How Hiberno-English conversation is funny, surreal, colourful, loquacious, poetic, ridiculous. It is, he concludes, talking for the sake of talking, as pointless and wonderful as birdsong.

There, perhaps, is the last strand in whatever mysterious DNA has made Graham Norton the king of light entertainment in the UK. He loves to talk and loves to listen. He revels in it, is engaged with it, is passionate about it.

Talk, for Norton, is an art-form and worth doing for its own sake - he'd probably be having similar conversations every night with his friends, even if he'd never become a TV presenter.

I think a lot of that must be obvious to the stars on his couch, and is clearly obvious to the viewers at home. Funny, surreal, colourful, loquacious, poetic, ridiculous: sure what more could you want from a television chat-show host?

How does Graham rate among the greats?

1 Gay Byrne. The undisputed king of them all, at least from an Irish perspective. And it's not too much of a stretch to imagine Gaybo conquering the talk-show scene in Britain or America, either. Responsible for more iconic Irish telly moments than you could shake a stick at.

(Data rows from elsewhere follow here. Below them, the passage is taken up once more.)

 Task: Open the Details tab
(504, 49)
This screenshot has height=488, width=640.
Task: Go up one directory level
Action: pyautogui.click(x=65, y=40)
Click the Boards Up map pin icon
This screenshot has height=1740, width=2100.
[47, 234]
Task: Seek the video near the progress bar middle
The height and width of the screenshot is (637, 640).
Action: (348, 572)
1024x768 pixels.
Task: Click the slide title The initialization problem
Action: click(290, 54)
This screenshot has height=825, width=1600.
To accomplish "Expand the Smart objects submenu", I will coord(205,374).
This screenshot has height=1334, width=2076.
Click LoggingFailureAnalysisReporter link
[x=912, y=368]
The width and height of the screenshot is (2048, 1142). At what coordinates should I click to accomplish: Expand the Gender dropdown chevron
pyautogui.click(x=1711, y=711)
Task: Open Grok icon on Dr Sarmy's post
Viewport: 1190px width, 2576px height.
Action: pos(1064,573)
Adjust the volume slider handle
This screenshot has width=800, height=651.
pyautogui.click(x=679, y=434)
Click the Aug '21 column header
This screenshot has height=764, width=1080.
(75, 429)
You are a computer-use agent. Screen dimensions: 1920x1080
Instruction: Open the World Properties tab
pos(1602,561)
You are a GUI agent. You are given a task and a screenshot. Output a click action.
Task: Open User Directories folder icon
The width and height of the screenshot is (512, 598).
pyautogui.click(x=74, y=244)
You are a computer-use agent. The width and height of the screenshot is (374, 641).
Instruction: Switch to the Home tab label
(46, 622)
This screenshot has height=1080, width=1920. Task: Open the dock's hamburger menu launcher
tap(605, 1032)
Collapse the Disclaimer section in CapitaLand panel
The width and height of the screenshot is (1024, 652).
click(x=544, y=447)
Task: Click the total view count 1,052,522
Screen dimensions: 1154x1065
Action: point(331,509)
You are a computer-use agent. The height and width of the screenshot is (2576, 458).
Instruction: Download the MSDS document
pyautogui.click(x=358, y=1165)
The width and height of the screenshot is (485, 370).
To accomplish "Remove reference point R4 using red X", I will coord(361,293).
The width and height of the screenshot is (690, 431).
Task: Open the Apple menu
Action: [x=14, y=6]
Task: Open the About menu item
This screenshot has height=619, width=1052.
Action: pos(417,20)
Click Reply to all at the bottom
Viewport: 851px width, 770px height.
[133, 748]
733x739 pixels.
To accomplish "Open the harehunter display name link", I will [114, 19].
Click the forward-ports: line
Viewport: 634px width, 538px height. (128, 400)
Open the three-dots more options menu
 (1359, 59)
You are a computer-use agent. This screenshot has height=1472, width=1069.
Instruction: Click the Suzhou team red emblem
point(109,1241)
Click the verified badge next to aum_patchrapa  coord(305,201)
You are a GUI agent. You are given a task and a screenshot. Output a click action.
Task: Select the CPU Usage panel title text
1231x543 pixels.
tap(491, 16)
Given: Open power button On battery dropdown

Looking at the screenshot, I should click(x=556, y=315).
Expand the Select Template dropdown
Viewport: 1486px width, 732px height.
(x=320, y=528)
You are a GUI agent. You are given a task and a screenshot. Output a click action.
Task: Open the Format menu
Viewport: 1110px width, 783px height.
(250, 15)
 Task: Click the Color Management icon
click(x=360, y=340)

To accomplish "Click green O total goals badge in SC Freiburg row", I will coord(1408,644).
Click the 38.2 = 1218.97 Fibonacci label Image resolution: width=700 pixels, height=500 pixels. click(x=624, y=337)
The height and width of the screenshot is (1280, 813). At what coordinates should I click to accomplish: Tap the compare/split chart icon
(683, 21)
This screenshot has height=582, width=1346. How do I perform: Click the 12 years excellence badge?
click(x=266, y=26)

2 Oprah Winfrey. Her touchy-feely "share your pain" confessional shtick wasn't to everyone's taste, but there's no denying how ground-breaking, influential and massively successful Oprah has been. She basically invented an entire new genre of TV; the world loved it and continues to love it.

3 Graham Norton. Witty, clever, playful, ironic and refreshingly free of BS: the Corkman is pretty much ideal for handling all those celebrity egos.

4 David Letterman. A legend of late-night US television, "The Dave" has always struck us as cut from a slightly different cloth to his Stateside peers: he's a little more laidback, sarcastic and urbane, not quite so eager to please. Those are all good things.

5 Michael Parkinson. Another legend of broadcasting, he got attacked by emu, frozen out by Meg Ryan and sparred with Muhammad Ali - and through it all, the unflappable Yorkshireman carried on regardless.

6 Jon Stewart. An unusual mixture of satire and serious programming, The Daily Show has become a certifiable phenomenon since first airing in 1999. Stewart has been an intelligent, droll and affable host, though he recently announced his impending retirement.

7 Dame Edna Everage. The brainchild of writer Barry Humphries, Dame Edna was an average housewife from deepest Australian suburbia, who somehow found herself a star on British television. Sounds gimmicky, but it was rather clever and funny, possums.

8 Ellen DeGeneres. Some of us still remember her most fondly from that 1990s sitcom in which she played the owner of a bookshop. But Ellen has become even more successful over the last decade, with her breezy, silly, funny chat show.

9 Terry Wogan. The Limerick man's self-titled chat show, which ran from 1982 to '92, provided several all-time great moments, including that time David Icke claimed to be the son of God. Really.

10 Pat Kenny. With a new show that has begun on UTV Ireland, Pat has proven his durability. And for all the vitriol he endured during a decade at the helm, his Late Late Show was actually often better than it was given credit for.